Endapan sediment adalah endapan yang terbentuk dari proses pengendapan dari berbagai macam mineral yang telah mengalami pelapukan dari batuan asalnya, yang kemudian terakumulasi dan tersedimentasikan pada suatu tempat. 

Endapan sedimentasi dapat dibagi menjadi: 

A. Proses pembentukan endapan residu 

Pada prinsipnya pembentukan endapan residu akan terbentukjika ada sumber, dimana sumber batuan berasal dari batuan yang sifatnya pembawa mineral / unsure seperti Ni, Fe, Cr, Ti, Pt, Co, C, Al ,Cs, unsure tanah jarang dan yang lainya .Bisa juga terbentuk dari mineralisasi primer seperti endapan magmatik awal atau ensdapan magmatik akhir (cromit, nikel, magnetit, titan dan lainya). Sumber untuk pembentukan endapan residu umumnya berasal dari batuan pembawa seperti granit, granodiorit batuan beku ultra basa serta endapan mineralisasi. 

Perbedaan yang paling mendasar dari pembentukan endapan residu dengan endapan magmatik awal, magmatik akhir dan hidrotermal adalah tekanan dan temperature pembentukan, dimana pembentukan endapan ini tidak dipengaruhi oleh tekanan dan temperature yang berasal dari magma. 

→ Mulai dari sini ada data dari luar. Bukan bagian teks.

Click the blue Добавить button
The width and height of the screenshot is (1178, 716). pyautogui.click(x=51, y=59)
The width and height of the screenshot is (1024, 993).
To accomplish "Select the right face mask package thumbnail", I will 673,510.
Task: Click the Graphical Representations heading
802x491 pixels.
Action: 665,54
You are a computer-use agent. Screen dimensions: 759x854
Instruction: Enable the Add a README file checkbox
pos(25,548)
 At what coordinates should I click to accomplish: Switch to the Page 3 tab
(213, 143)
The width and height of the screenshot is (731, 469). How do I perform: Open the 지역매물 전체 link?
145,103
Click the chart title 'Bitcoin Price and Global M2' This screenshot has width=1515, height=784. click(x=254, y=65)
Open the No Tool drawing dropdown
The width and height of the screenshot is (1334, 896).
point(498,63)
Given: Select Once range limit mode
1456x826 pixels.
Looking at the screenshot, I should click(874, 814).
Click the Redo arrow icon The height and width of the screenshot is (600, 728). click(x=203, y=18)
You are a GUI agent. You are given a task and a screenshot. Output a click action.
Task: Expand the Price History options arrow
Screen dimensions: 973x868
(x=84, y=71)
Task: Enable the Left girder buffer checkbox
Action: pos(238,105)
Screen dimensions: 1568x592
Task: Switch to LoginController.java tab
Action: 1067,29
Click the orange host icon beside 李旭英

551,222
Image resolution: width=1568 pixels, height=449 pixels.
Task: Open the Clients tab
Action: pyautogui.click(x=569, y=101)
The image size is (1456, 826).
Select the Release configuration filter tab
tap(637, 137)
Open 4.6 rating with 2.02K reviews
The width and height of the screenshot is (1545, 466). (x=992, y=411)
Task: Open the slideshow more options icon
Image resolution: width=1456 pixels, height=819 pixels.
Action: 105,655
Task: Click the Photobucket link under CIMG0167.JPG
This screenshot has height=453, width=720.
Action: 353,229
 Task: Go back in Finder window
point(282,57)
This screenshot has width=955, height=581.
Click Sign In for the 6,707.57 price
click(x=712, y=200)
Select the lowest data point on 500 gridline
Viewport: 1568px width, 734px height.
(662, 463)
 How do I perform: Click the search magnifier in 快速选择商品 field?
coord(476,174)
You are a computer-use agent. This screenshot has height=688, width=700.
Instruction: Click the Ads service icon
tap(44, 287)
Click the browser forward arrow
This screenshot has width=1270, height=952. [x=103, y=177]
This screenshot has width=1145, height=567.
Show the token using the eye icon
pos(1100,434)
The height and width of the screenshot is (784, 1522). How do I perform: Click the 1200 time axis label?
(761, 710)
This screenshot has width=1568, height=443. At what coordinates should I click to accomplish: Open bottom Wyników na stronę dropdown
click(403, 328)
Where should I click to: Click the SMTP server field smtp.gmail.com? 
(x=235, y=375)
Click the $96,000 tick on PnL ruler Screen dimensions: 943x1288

Pembentukan endapan residu dipengaruhi oleh gaya-gaya geologi yang bersumber dari luar bumi (eksogen), khususnya pelapukan kimia dan fisika pelapukan akan berlangsung pada seluruh batuan dan endapan mineralisasi yang telah tersingkap dipermukaan bumi, dimana intensitas pelapukannya sangat ditentukan oleh komposisi kimia dari endapan mineralisasi, serta iklim yang yang berlangsung didaerah tersebut, khususnya curah hujan. 

Selain iklim dan komposisi kimia batuan, yang berpengaruh terhadap pelapukan kimia, factor lainnya adalah komposisi fisik batuan, struktur geologi, porositas dan tektonik. 

Hubungan iklim dengan komposisi kimia batuan, dimana untuk iklim tropis dengan curah hujan tinggi, maka pelapukan kimia dan fisik akan maksimal. Pada batuan atau mineralisasi yang bersifat basa – ultrabasa, bila kontak dengan udara atau air hujan akan terjadi pada pelapukan kimia dan fisiknya yang maksimal. Sedangkan batuan yang bersifat asam sampai dengan intermedier bila terjadi kontak dengan udara dan air hujan pelapukan yang terjadi tidak semaksimal seperti batuan yang bersifat basa-ultrabasa. Kondisi ini sesuai dengan reaksi bown’s yang mana batuan yang bersifat basa-ultrabasa terbetuk duluan dan akan melapuk lebih dulu dibandingkan dengan batuan yang mengandung mineral asam–intermedier.air hujan relative melarutkan mineral karena air hujan mengandung CO2 dan sedikit asam dari atmosfir. 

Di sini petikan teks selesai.